* _What you need to do_: Return the lines below exactly, please, from the one containing "The height and width of the screenshot is (458, 694)." through the last one, both included, and leave out any pictures.

(Stored items)
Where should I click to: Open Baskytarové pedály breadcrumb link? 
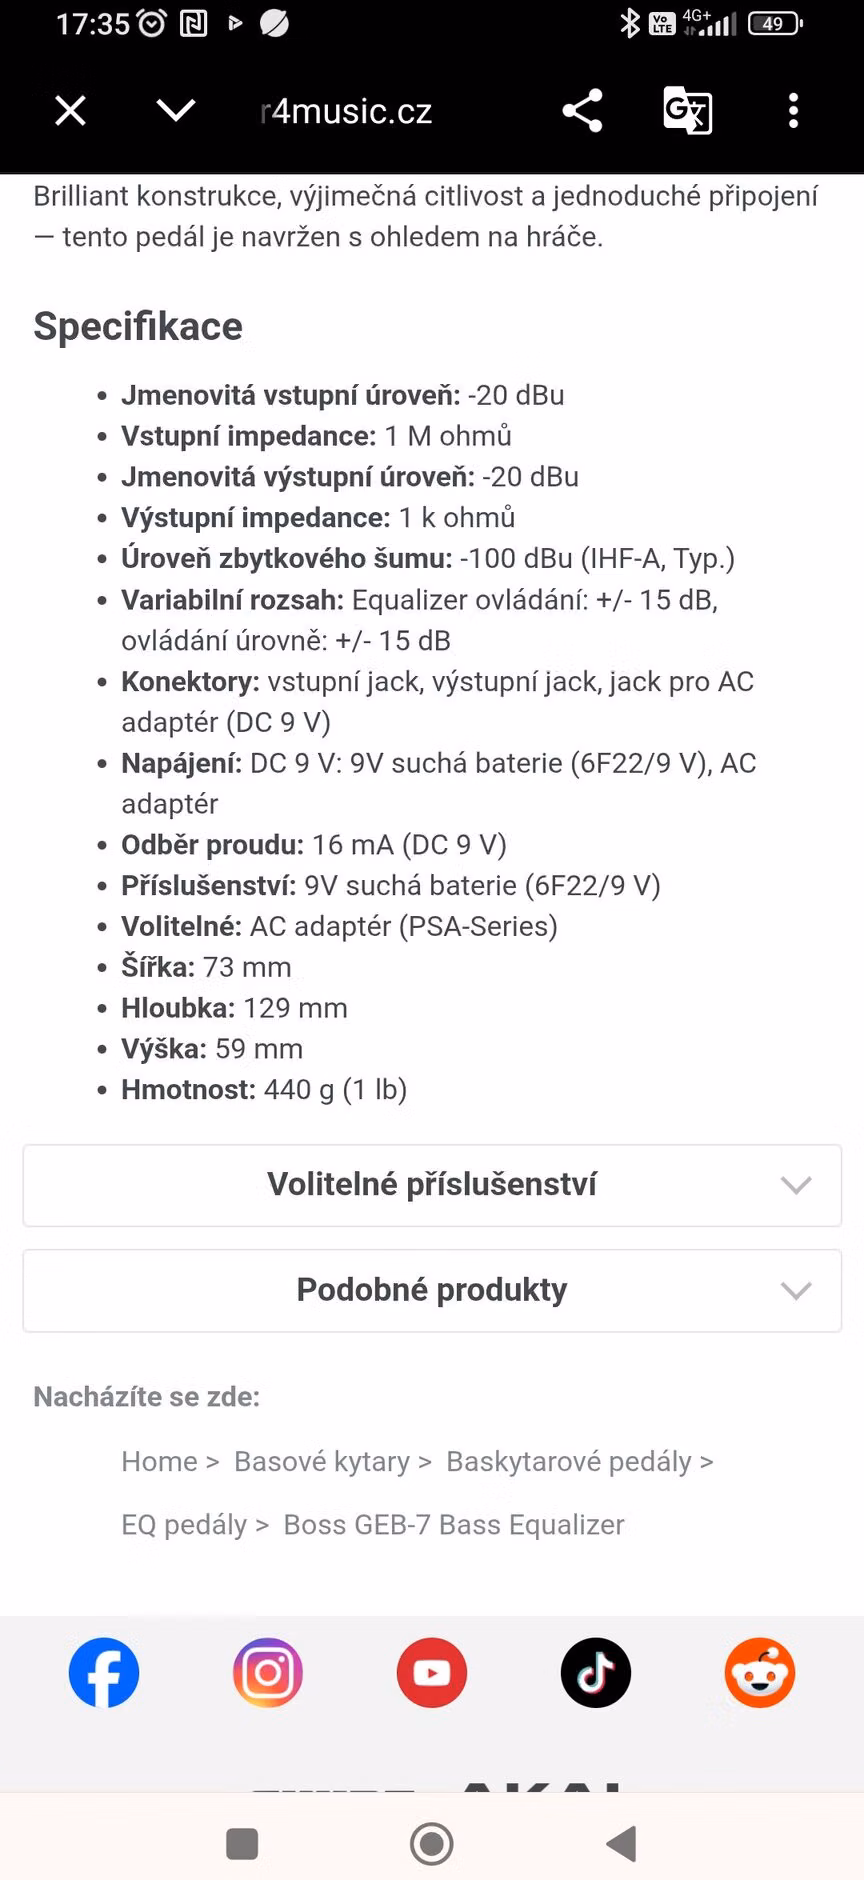pyautogui.click(x=569, y=1461)
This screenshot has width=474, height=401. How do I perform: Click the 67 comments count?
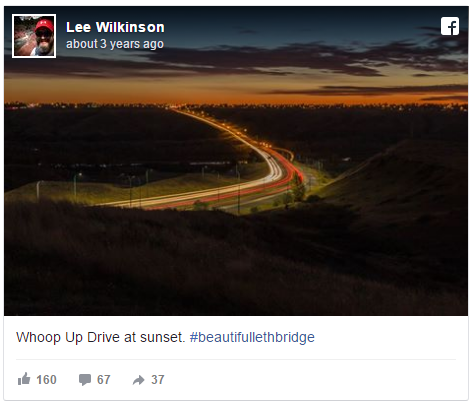[103, 380]
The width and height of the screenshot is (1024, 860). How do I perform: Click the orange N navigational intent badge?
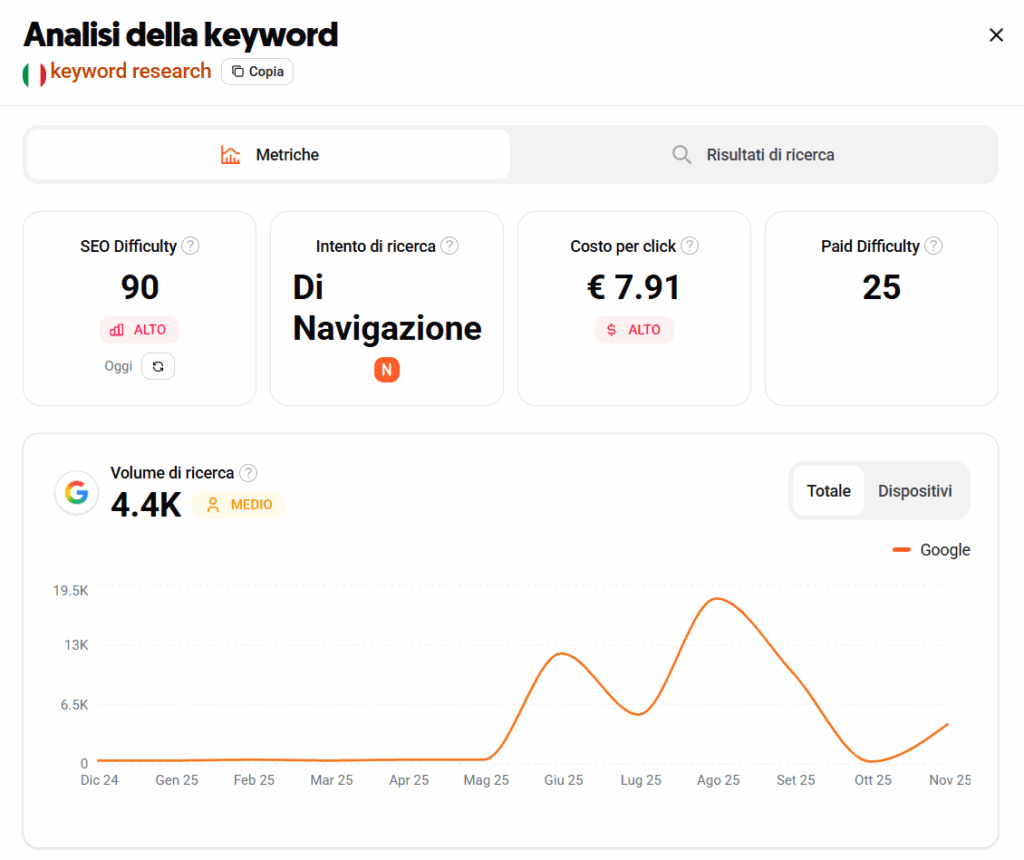point(386,369)

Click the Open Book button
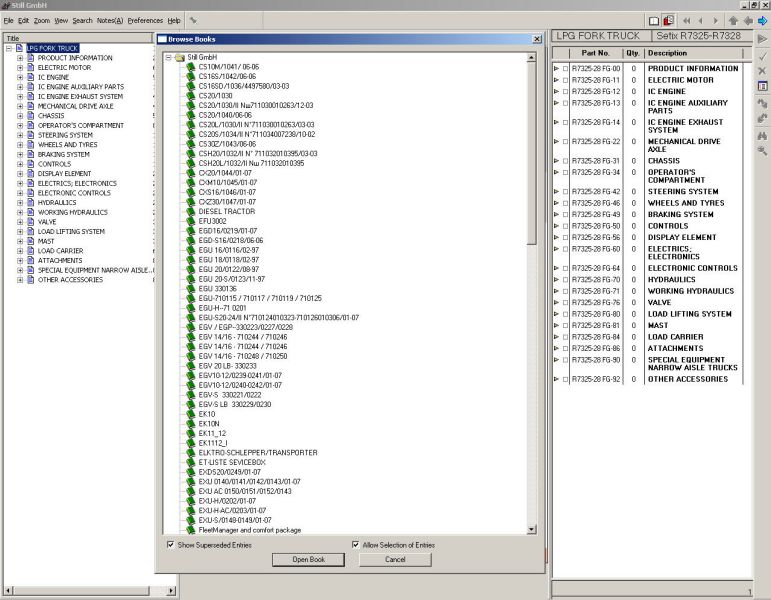point(308,560)
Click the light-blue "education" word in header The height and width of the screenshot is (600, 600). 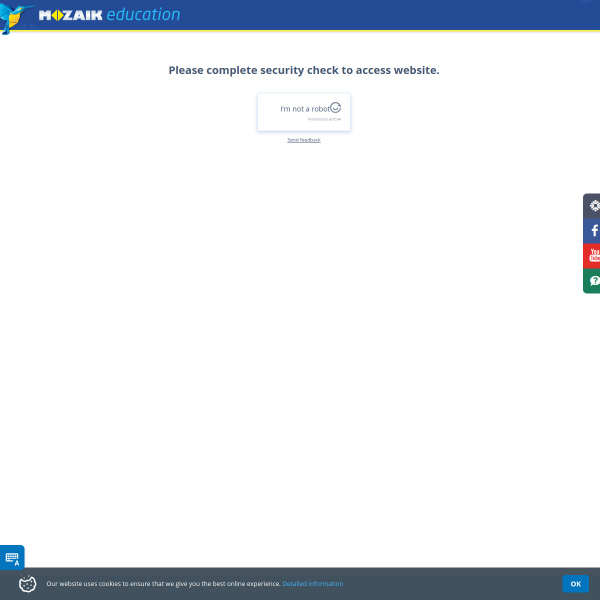(x=143, y=15)
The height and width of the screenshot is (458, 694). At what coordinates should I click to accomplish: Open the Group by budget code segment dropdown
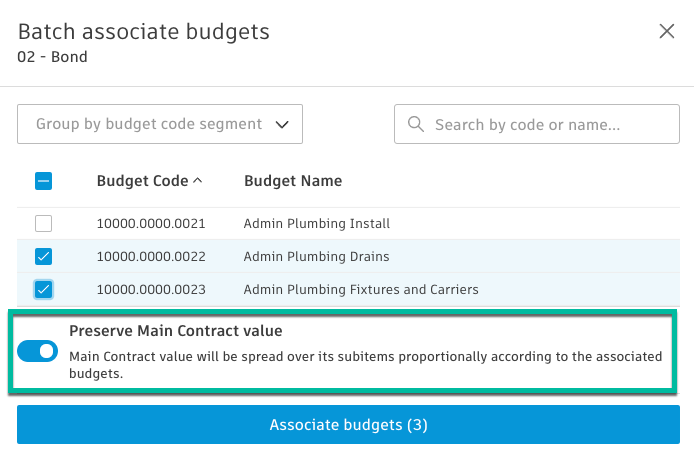tap(160, 125)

* _Response area_:
The height and width of the screenshot is (458, 694). At what coordinates should I click to accomplish: Open the Group by budget code segment dropdown
tap(160, 125)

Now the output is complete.